Two months into the happiness project and I can already feel my life changing for the better. The goals from January really changed the way I managed stress and after going through February I have changed even more. I have found that the majority of the stressors in my life are little things that don’t need to be stressors at all, and I’m only two months into the book.
February’s challenges were a little more abstract, as in they didn’t necessarily have immediate and concrete results. The goals for this month were all goals that revolve around a loving mind-set. The goals included: quit nagging, don’t expect praise or appreciation, fight right, no dumping, and give proofs of love.
Some of these may seem simple, but all took a huge amount of focus and being completely aware of your actions.
Like most people, I HATE being nagged. I don’t necessarily like nagging others either. Although both of these statements are true, it was still hard to accomplish. Nagging is normally something that occurs without a second thought, so in order to accomplish this, or even BEGIN to accomplish it, I had to really focus on what I was saying to others. Like it’s been said before, “my way or the highway” isn’t always the best base for a thought process.
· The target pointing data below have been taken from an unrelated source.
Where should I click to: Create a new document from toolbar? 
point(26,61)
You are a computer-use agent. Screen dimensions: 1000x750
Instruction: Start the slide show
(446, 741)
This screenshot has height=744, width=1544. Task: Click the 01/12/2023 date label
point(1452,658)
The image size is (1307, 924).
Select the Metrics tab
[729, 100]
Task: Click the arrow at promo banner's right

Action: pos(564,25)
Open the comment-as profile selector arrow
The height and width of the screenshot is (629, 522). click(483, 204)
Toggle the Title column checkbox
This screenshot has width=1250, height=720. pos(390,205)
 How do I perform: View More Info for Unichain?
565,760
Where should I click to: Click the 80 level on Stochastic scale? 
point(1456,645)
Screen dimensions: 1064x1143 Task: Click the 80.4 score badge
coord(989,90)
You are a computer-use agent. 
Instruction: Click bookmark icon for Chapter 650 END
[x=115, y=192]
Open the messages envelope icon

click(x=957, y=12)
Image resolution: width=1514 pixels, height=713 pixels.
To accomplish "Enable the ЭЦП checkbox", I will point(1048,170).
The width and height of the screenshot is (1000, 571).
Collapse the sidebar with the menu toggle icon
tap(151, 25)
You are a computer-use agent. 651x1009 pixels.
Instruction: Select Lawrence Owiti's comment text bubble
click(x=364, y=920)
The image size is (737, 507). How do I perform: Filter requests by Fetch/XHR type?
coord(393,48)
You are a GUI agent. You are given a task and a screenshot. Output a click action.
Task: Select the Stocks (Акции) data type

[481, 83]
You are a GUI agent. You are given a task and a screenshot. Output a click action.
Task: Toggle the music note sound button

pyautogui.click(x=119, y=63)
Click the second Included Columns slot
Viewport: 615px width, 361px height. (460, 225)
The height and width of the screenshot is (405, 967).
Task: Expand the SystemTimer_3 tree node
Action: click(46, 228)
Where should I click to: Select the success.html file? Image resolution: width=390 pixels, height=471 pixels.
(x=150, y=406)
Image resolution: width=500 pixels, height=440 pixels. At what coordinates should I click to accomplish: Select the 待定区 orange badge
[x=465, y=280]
Don’t Expect Praise or Appreciation
This was a task we have been taught to disregard since we were children. We are used to being given praise for something we have done, so to do something and not expect praise is a new concept for us. Human nature expects the appreciation and praise we give out ourselves in return. The task also requires large amounts of self focus and acceptance in self-appreciation.
Don’t just fight. Fight with intention’s that will benefit the both of you. Compromise and laugh. Fighting doesn’t always have to be filled with negative energy. Although this was harder for the author, Gretchen Rubin, to handle, it was easier for me to correct my fighting than kicking my bad nagging habit. I chose to look at the light in the fight. Laugh a little, because if you can’t joke with the person you are fighting with, then the fight, most likely, isn’t worth your time.
Anger is a dangerous thing and it tends to take over our lives. Some of you may argue that the happy moments are what make us who we are, but if you didn’t have the angry/sad moments to compare the happy ones to, they wouldn’t seem as happy as they do. So why dump your problems on someone else? Why make them feel shitty about your shitty day. You may argue that your trust and relationship make that okay, but it doesn’t justify the dumping of every terrible moment on top of their pil of crappy moments as well. Work on not dumping, and I can promise you that the relationships will become stronger than they already are. When you don’t dump every bad moment on them, the moments you do share become more important and the person you are dumping on is able to understand and put more focus on that one crappy moment.
Give Proofs of Love
Pretty self-explanatory right? People appreciate knowing that they are loved. Not only you and me, but everyone. So, show the people you love that you do, in fact, love them. These gestures don’t have to be a wall of roses or a hand designed and printed novel of a card. They can be simple things. Just remember that love is valuable and makes someone’s life substantially better, so display your love. Prove that you think of that person even when they aren’t around. Show them that you care.
I am hoping that March continues to make my life, and yours, much happier. Hopefully the future chapters contain just as much, if not more, brilliant, happy advice.